The Anton Bruckner Museum is a museum about the composer Anton Bruckner (1824–1896), in Ansfelden, near Linz in Upper Austria. The building is the composer's birthplace.

==Description==
===Bruckner's life===
The museum was originally a school building, and a residence for teachers. It was associated with the Bruckner family since 1777; Anton Bruckner's grandfather and father were schoolteachers here. Anton Bruckner was born in the schoolteacher's apartment on 4 September 1824. As a boy he sang in the choir of the Monastery of St Florian, in the nearby town of St Florian. Aged 17 he was an assistant teacher in Freistadt, and in 1851 became organist at the monastery of St Florian.

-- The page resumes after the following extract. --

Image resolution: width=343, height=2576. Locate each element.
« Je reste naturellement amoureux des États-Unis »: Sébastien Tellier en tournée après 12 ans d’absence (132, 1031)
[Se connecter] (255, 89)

He became, after winning a competition, organist of Linz Cathedral in 1855. He moved to Vienna in 1868, where he was court organist, university lecturer, and became famous as a composer, particularly of symphonies.

He died in 1896; he is buried in the crypt of the Monastery of St Florian, next to the organ.

===The museum===
The building was replaced as a schoolhouse in 1907. In 1968 it was acquired by the State of Upper Austria, and in 1972 it was opened as a memorial site. It was updated in 1987, and after extensive renovation was re-opened in 2014.

In several rooms, the museum gives an impression of the life and work of the composer, and of the local community in his lifetime. There are items associated with the composer, in particular the baroque console of the organ of St Florian, which Bruckner played. There are musical instruments made in Linz in the mid 19th century, and a model of Ansfelden in 1820.